Peripheral neuropathy simply means nerves outside of the brain and spinal cord are affected, and symptoms include numbness and tingling in extremities, and in about 30 percent of patients, pain. Neuropathy can drastically diminish quality of life–and in extreme cases, may necessitate chemotherapy dose reductions.
Unfortunately, neuropathy often goes underreported and untreated, said Ellen Lavoie Smith, associate professor at the University of Michigan School of Nursing. This happens because clinicians and researchers don’t have a valid, standardized way to measure symptoms or the effectiveness of neuropathy treatments. Right now, the drug Cymbalta (duloxetine) is the only drug FDA-approved to treat painful neuropathy symptoms.

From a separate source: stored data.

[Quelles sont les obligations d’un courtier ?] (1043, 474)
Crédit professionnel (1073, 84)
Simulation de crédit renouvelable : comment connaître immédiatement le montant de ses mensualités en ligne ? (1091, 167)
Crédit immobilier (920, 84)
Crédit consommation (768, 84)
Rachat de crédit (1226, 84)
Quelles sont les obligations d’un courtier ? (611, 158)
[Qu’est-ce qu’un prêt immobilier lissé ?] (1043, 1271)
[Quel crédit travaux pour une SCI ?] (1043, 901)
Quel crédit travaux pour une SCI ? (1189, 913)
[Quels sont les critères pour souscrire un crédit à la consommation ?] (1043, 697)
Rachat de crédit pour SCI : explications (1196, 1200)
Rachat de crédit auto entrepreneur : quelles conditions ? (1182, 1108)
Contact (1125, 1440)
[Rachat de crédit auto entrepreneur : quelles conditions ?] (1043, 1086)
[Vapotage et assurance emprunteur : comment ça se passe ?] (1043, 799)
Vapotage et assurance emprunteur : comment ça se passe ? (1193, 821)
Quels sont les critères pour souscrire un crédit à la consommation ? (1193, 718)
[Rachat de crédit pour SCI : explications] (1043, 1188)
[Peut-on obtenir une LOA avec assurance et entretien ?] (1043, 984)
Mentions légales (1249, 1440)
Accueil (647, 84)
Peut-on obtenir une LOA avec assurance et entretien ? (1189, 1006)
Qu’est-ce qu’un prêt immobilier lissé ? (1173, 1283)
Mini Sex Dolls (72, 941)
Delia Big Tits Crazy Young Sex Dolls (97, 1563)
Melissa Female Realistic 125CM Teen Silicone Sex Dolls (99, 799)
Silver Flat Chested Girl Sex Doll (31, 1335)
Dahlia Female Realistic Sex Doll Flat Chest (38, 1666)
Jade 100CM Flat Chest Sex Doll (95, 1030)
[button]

Some doctors and nurses ask patients about neuropathy, or whether they have symptoms of numbness and tingling, and others don’t.
“If we don’t have a reliable measurement tool, we can’t know if the interventions are effective or not,” Smith said. “Historically, it’s possible that we’ve discounted treatments and said they are ineffective based on poor measurements.”
Smith’s lab wanted to find a better way to quantify neuropathy symptoms and treatment efficacy.
“The ultimate goal is to use a measurement tool in research and clinical settings that has been thoroughly tested and found to be reliable and valid. We believe we have that now,” she said.
The neuropathy measurement tool Smith examined in her research is a questionnaire developed in Europe and owned by an international research network. It’s a patient-reported outcome measure called the European Organisation for Research and Treatment of Cancer Quality of Life Questionnaire Chemotherapy-Induced Peripheral Neuropathy Scale (QLQ-CIPN20).37.
Findings suggest that with minor revisions, it could be universally adopted in both labs and doctors’ offices to help researchers and clinicians quantify and treat this painful condition.
Six previous publications provide evidence supporting the tool’s effectiveness. However, two studies provide conflicting evidence about the instrument’s validity, and another study suggests that minor revisions could improve that.
Some researchers use the questionnaire now, but for a variety of reasons it’s not used in the clinic with cancer patients, Smith said.
“The next step is for researchers worldwide to consider using the same tool, because then the results from one researcher can be compared directly with results from the next,” she said.